- EXCERPT PROVIDED:
* * *

Nun: “Jesus said to me, 'I don't remember.'”
The guilt of past failures can melt away
A new day, a fresh opportunity opens in this wiping-the-slate-clean forgiveness offered to us by Jesus.
What is to happen to us this Reformation Day?
Will we look back with appreciation for what God has already done for us, as Martin Luther leads us in singing:
My heart for very joy now leaps,
My voice no longer silence keeps,
I too must join to sing with joy...
[stanza 13]
Will we look around and acknowledge the mess we have made of things and hear his word of forgiveness, and sing with Luther:
Welcome to earth, O noble Guest,
Through whom the sinful world is blest.
You turned not from our needs away
How can our thanks such love repay?
[stanza 8]
Will we look ahead and anticipate what new things God will yet be doing with us, and hear Luther sing:
O dearest Jesus, prepare my heart,
That you and I need never part.

* * *

- DATA EXCERPTS:
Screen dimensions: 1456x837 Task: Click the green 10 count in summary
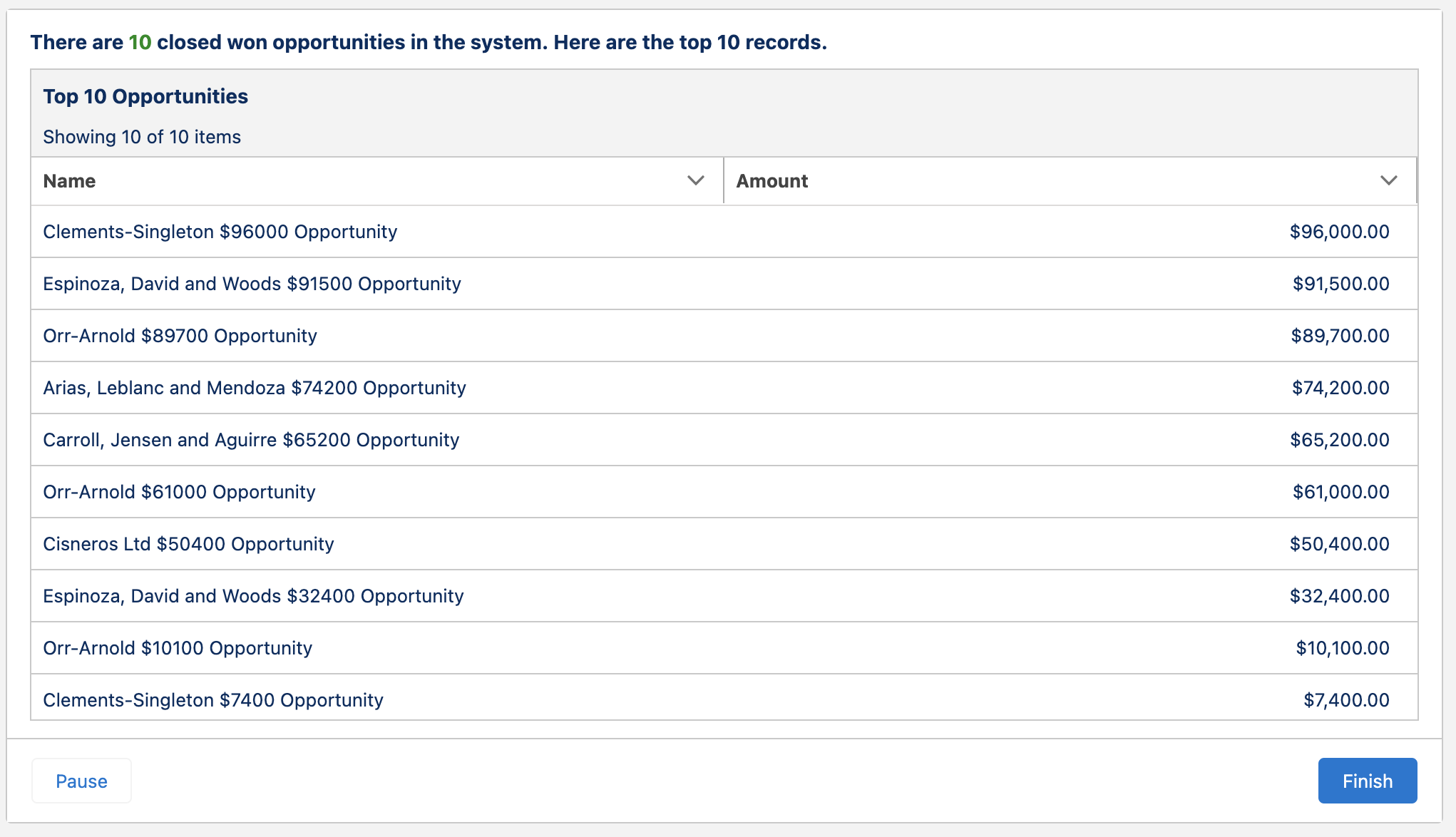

* * *

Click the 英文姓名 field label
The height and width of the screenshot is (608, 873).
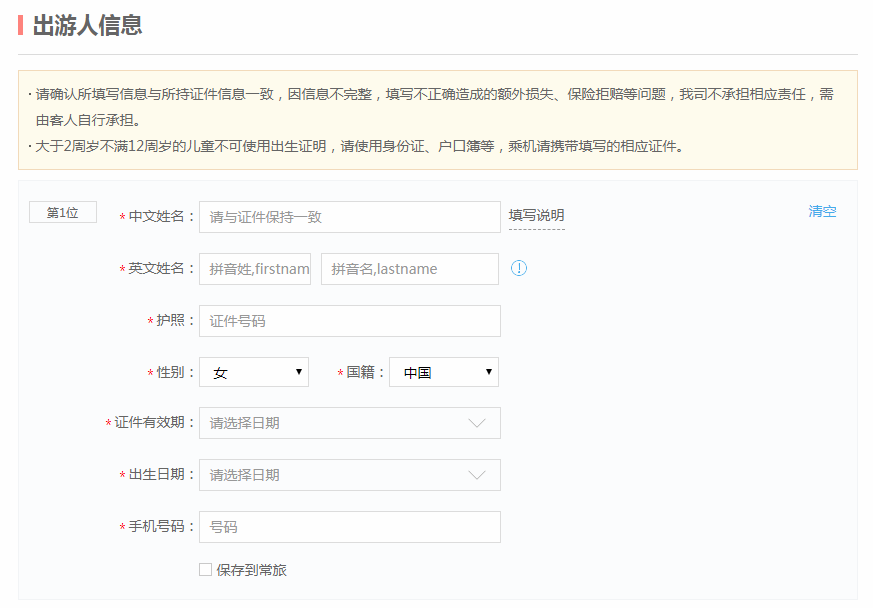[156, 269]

* * *

- EXERCISE TASK:
In the Reformation Day reflection:
1. What does the nun say Jesus said to her?
2. Who leads the singing of "My heart for very joy now leaps"?
3. Which stanza number is given for the lines beginning "Welcome to earth, O noble Guest"?
Leave the records out of this entirely.

- RESULT OF THE EXERCISE:
1. "I don't remember."
2. Martin Luther.
3. Stanza 8.